Quatro Livros de Receitas, Um Convite Misterioso e Várias Coincidências

4 Livros de Receitas 1 Convite Misterioso e Várias Coincidências

 

Nos Tempos de Vovó

Por Julio Malzoni em 13 de janeiro de 2024

 

Certo dia estava eu pensando sobre o que poderia escrever para este blog e, ao mesmo tempo, tentando sair da mesmice de assuntos ligados ao mundo da culinária. Falar sobre receitas de chefs de cozinha renomados? Melhor não... daria muito trabalho entender, preparar, além de exigir técnica e paciência para chegar no mesmo nível deles. Algo sobre sabores ao redor do mundo? Até poderia, pois já tive oportunidade de experimentar muita coisa diferente ao redor dos quatro cantos do mundo devido à minha profissão.

 

Prato Chique

 

Mas então me veio à mente, em meio a tantos outros assuntos rodeando os neurônios durante o dia, uma vontade incontrolável de voltar aos 'tempos de vovó' e publicar algumas receitas caseiras, daquelas bem tradicionais com um toque especial no tempero, no aroma e no sabor. Aquelas receitas antigas que nos fazem voltar a querer ser criança novamente - nem que seja somente por alguns instantes - só para ter o prazer de lamber a colher com um restinho de cobertura de chocolate para o bolo, ou perguntar quinhentas vezes para mamãe se já podia comer a cocada de corte que demorava uma eternidade para esfriar (se bem que tenho a sensação que ela ainda está esfriando até hoje...).

 

Cocada de Corte

 

É isso! - pensei eu - mas como vou fazer? Não tenho nada dessa era tão longínqua disponível em mãos, nem um mísero papelzinho sequer com uma receitinha da clássica cocada, feita com três ingredientes, anotada em algum lugar. Perguntar para 'mamis' não seria problema, mas decidi não torrar a paciência da minha velhinha (e ela iria se lembrar das 'trocentas' vezes que eu esgotei a paciência dela com a tal cocada). Lembrar como se fazia algo na cozinha de casa durante a infância? É ruim hein... isso estaria totalmente fora de cogitação devido ao óbvio: meu objetivo na época era só me refestelar com as gostosuras que saiam daquele local. Eu fazia questão de deixar a preparação de qualquer receita a cargo de quem sabia fazer: meus pais.

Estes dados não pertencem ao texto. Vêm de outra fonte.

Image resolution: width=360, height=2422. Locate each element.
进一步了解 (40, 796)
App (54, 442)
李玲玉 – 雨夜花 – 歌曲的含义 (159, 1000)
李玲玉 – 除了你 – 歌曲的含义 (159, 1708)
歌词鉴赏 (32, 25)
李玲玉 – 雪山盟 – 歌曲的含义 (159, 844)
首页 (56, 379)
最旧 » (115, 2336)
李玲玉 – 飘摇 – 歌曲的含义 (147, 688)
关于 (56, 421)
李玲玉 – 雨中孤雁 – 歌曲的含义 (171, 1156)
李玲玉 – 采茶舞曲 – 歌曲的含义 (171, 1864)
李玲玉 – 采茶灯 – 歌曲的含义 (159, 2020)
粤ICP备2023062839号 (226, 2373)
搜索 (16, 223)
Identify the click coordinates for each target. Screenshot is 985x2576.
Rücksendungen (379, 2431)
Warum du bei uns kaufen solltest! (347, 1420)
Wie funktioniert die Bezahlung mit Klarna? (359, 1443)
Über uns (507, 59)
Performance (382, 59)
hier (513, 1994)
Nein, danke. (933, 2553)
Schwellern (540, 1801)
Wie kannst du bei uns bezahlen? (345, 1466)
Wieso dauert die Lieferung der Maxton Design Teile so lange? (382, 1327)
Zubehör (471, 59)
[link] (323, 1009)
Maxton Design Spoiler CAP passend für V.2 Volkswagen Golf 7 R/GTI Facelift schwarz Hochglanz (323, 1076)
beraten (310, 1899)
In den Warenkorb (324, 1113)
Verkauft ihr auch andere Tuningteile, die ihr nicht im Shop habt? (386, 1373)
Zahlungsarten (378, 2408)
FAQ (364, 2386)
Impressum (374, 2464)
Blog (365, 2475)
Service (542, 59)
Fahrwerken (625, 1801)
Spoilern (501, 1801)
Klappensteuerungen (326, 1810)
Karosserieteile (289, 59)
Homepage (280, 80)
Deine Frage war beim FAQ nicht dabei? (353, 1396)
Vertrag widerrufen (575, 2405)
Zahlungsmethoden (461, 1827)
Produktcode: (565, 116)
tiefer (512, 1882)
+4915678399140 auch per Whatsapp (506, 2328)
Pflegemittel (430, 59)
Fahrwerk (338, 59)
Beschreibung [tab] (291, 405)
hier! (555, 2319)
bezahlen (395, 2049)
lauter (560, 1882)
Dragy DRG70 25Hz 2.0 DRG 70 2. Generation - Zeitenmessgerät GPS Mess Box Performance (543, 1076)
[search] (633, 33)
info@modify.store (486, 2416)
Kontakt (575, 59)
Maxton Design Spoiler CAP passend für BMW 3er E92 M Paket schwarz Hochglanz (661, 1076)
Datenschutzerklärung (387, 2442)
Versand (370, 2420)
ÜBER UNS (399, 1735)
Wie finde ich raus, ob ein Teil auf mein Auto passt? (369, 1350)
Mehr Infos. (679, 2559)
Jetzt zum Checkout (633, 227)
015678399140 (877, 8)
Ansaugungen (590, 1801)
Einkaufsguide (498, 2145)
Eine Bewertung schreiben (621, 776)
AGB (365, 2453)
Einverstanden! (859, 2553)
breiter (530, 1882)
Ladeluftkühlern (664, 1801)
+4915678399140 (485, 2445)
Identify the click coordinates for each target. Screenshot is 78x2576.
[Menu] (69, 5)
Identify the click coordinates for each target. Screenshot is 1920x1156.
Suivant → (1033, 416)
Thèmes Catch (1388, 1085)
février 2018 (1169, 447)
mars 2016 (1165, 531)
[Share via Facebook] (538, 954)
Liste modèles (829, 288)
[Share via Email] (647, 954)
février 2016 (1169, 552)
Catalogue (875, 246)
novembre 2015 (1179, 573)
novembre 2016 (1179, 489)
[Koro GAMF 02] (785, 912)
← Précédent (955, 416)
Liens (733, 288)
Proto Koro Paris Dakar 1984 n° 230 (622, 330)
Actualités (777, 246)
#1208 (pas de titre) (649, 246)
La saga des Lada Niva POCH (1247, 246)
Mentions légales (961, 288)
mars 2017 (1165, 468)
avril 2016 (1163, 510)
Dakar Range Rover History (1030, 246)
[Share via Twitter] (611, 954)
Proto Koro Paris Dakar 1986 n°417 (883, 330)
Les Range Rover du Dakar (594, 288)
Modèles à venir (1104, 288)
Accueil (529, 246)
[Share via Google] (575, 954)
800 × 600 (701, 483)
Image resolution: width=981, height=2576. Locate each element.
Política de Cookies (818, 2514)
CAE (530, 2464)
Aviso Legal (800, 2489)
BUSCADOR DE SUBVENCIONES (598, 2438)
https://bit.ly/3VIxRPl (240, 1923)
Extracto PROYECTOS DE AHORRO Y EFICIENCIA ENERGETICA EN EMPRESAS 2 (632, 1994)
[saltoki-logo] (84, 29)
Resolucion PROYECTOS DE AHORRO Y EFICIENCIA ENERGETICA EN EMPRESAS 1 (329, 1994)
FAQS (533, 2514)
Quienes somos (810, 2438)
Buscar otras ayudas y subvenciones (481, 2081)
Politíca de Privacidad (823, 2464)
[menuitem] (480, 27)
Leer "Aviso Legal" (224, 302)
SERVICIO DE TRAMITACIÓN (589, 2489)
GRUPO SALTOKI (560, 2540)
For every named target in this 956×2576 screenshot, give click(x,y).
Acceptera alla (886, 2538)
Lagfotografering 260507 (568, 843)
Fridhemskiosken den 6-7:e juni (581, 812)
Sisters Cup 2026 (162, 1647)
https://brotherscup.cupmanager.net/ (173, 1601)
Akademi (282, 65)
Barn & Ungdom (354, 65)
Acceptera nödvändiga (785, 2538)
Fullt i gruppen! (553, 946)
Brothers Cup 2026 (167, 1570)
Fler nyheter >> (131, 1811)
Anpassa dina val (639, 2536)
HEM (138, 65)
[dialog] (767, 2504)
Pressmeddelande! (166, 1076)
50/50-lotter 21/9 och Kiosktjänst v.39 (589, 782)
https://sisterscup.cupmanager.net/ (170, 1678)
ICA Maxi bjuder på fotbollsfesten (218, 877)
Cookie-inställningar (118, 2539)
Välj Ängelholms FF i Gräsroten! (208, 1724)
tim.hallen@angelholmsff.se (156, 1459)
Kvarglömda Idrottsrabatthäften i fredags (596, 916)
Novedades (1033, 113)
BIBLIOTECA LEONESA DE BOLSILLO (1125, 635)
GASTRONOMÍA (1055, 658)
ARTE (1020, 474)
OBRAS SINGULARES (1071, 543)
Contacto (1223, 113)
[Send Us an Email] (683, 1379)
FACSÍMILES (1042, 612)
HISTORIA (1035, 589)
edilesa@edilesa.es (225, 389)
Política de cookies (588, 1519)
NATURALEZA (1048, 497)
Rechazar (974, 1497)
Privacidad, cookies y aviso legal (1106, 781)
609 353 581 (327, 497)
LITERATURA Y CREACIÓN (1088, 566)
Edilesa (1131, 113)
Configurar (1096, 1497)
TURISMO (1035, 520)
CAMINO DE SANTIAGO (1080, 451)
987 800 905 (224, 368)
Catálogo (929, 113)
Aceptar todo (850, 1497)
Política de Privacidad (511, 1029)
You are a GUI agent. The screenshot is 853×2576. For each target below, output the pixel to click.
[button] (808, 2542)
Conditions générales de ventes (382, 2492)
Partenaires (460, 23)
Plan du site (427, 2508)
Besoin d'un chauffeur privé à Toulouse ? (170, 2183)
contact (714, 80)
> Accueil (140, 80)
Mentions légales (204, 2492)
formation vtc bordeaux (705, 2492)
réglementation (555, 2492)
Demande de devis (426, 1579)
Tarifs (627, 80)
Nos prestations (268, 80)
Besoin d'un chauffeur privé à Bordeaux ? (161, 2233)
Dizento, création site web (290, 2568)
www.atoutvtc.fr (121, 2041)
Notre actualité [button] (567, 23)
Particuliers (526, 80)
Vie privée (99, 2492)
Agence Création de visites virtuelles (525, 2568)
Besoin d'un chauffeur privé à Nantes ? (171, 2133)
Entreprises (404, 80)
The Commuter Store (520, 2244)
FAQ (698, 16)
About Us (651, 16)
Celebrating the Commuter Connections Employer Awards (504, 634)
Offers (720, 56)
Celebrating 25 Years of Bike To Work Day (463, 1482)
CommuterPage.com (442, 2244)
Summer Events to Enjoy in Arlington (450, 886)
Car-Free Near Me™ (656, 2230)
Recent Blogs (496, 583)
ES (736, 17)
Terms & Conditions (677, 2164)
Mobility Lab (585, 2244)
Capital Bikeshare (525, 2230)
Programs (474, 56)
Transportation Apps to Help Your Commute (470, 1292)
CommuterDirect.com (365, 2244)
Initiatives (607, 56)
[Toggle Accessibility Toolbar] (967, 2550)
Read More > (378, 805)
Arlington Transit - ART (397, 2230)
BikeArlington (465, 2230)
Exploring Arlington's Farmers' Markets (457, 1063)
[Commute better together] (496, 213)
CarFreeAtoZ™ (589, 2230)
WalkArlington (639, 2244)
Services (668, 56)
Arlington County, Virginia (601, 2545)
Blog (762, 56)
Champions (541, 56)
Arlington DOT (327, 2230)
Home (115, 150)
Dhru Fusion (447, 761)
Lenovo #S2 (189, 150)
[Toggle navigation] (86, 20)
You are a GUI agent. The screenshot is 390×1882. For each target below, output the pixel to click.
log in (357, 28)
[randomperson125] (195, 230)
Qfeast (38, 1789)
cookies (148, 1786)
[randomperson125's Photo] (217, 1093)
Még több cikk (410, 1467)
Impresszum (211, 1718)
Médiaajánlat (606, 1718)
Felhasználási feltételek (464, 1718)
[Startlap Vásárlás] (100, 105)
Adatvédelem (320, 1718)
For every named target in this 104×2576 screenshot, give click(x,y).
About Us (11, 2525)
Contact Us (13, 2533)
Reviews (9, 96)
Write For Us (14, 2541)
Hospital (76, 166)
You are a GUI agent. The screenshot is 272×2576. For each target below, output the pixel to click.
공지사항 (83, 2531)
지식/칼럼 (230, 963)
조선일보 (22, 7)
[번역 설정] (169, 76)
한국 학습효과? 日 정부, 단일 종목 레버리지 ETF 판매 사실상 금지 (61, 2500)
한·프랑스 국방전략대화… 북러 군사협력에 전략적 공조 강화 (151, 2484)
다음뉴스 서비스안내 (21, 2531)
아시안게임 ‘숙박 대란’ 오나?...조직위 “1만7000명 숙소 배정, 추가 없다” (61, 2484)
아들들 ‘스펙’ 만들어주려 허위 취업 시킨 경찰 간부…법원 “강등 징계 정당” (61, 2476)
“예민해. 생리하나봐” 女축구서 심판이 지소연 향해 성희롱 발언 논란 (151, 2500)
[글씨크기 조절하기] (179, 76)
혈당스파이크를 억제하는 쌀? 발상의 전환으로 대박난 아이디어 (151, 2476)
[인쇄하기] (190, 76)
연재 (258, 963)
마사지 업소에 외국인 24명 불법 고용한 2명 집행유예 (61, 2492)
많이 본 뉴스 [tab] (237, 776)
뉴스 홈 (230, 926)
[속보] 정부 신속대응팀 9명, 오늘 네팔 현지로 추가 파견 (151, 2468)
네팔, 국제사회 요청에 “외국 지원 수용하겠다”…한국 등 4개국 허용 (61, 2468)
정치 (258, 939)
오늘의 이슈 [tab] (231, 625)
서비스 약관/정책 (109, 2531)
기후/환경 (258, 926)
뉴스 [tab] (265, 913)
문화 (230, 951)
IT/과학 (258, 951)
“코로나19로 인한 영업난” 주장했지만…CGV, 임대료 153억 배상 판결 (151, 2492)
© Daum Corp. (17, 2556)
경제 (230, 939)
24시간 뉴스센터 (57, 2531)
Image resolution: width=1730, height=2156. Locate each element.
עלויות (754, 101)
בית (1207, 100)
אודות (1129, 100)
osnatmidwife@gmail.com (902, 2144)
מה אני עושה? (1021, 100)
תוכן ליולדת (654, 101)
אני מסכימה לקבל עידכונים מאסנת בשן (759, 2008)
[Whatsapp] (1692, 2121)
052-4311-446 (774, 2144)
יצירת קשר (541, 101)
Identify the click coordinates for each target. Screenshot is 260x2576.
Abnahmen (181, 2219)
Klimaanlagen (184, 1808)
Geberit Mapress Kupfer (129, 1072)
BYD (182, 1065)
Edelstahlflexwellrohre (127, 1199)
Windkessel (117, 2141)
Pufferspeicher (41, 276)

E do mais puro nada, como um 'big bang' dentro da minha cabeça, meu cérebro gritou em voz alta: 'Vá ao sebo de livros, seu bocó!'. Nem pestanejei. Pulei da cadeira e lá fui eu.


Tudo Certinho no Lugar Errado

Ufa! Deu tempo de chegar no sebo antes de fechar. Teria mais de uma hora para caçar algo. Como eu já sabia onde ficava o 'setor de culinária', fui direto em direção à salinha e após algumas curvas em zigue-zague para esquerda e direita, cheguei. O sebo onde fui é um verdadeiro túnel do tempo (o que inclui um pouco de poeira e fuligem típicos dos túneis reais), um mini labirinto que é um verdadeiro paraíso para caçadores de publicações.

 

Livraria Sebo

 

Iniciei então a procura e logo de cara avistei: 'Palmirinha'. Ah não... muito famosa, tinha até programa de TV. E os olhos continuaram a sondagem. Publicações de fabricantes de ingredientes, tipo açúcar e farinha? Neca de pitibiribas. Pseudo-revistas de culinária endeusando pseudocelebridades com pseudo-sorriso na cara e pseudocozinhando algum pseudoprato? Não, muito obrigado.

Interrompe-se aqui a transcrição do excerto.